As previously noted, ongoing extrinsic problems such as bullying, dysfunctional family relationships, and child abuse should be taken into account. Similarly, children with neurological/psychiatric disorders may struggle to learn/stick to a toileting schedule. Non-punitive behavioral therapies in combination with pharmaceutical and dietary treatment is recommended. An inpatient stay might be beneficial. A multidisciplinary team, including nurses with experience managing constipated children, can help with this. Psychologists and play therapists can teach relaxation techniques for toileting, and dieticians can advise on fluid intake and fiber content.


Differential Diagnosis

Constipation can be caused by anatomic anomalies such as anal atresia and presacral tumors, metabolic diseases such as hypothyroidism, cystic fibrosis, lead intoxication, or neurologic illnesses such as meningomyelocele and Hirsprung disease. Constipation can also be caused by toxins such as botulinum toxin (found in honey) and drugs such as opiates. Irritable bowel syndrome is also a factor in older children.

Red Flags Concerning for an Organic Disorder

  • Fever, stomach distention, weight loss or poor weight growth, reduced appetite, and bloody diarrhea are examples of systemic symptoms.
  • Onset before one month of age
  • Delayed passage of meconium
  • Failure to thrive
  • Intermittent diarrhea and explosive stools
  • Abnormal neurological examination such as low tone, loss of cremasteric reflex, and decreased lower extremity reflexes.
  • No response to treatment

Most of these illnesses may be ruled out with a comprehensive history and physical exam. A history of lower extremities weakness or incontinence raises the possibility of a neurologic etiology. Children under the age of one year who are not growing normally or who do not respond to treatment may require extra testing. The abdominal exam and lower extremity neurologic test should get specific focus throughout the physical exam.

A spinal exam should search for symptoms of neural tube abnormalities such as hemangiomas and big dimples with midline hair tufts. The anus should be examined to confirm that its look and placement are normal. A rectal exam can be painful, but it can detect rectal tone, hard stool in the vault, and a huge presacral lump. Growth curves should be examined for symptoms of growth failure or alterations in the curve.



prognosis for constipation in children

Following initial therapeutic success, a large number of relapses have been documented.

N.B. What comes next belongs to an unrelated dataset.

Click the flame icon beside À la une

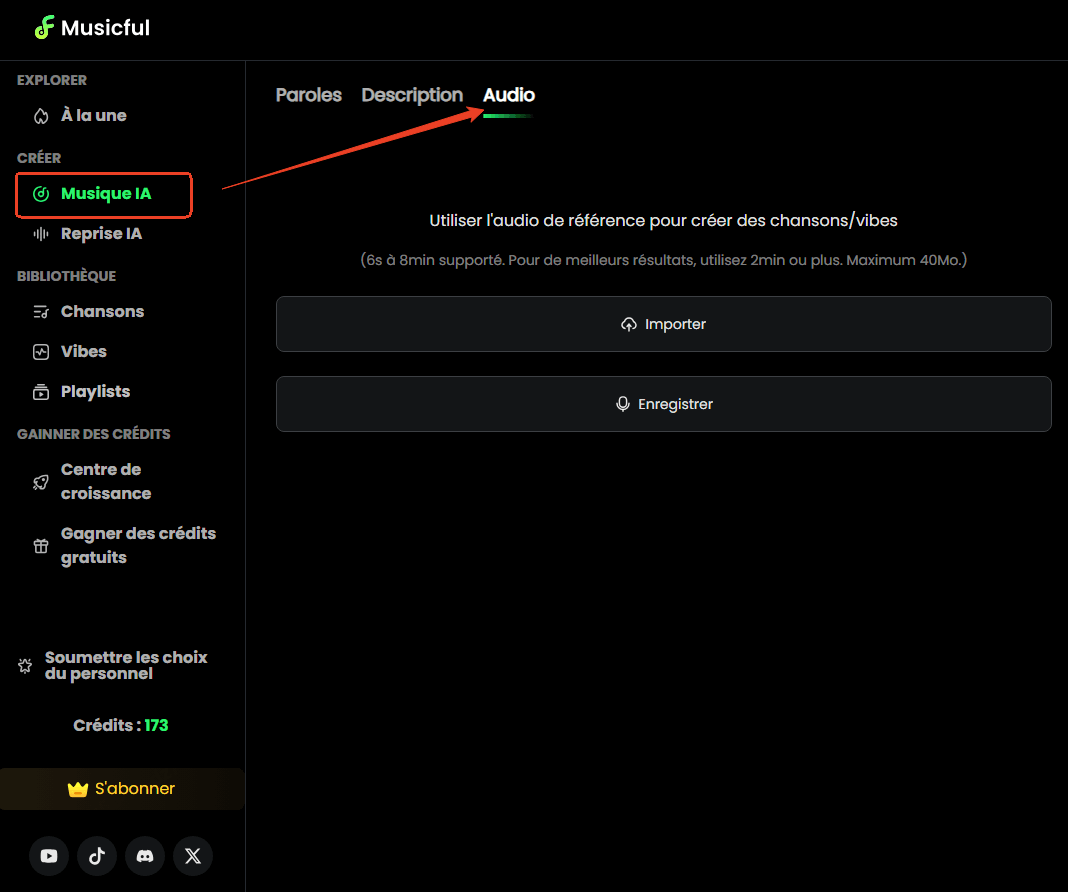click(x=41, y=116)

Relapses have been observed to be more prevalent in boys than in girls. However, the prognosis for constipation in children under the age of five is favorable, with constipation resolved in 88 % of children in this age range when observed for eighteen months.

Non-responders came from households with a higher level of psychosocial issues, and medication adherence was questioned. In general, half of children with chronic constipation will be treated after a year, and 65-70 percent will be cured after two years, with substantially greater rates in motivated, devoted families. According to two studies, 34-37 percent of people are still constipated three to twelve years after starting therapy.

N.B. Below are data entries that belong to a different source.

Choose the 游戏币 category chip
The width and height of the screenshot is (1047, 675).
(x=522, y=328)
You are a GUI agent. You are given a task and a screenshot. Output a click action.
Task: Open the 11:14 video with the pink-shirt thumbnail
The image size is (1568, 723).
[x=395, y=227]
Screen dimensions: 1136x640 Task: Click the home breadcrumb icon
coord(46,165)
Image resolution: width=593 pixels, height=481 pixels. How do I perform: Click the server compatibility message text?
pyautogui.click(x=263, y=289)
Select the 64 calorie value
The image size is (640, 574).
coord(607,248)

Constipation is still a common condition that has a negative influence on children's quality of life and creates a strain on primary and secondary care. More patient and parental education and support, as well as improved toileting habits, increased fiber, and optimized laxatives, have the potential to provide a considerable benefit to children and revolutionize what may otherwise be a difficult and stressful disease.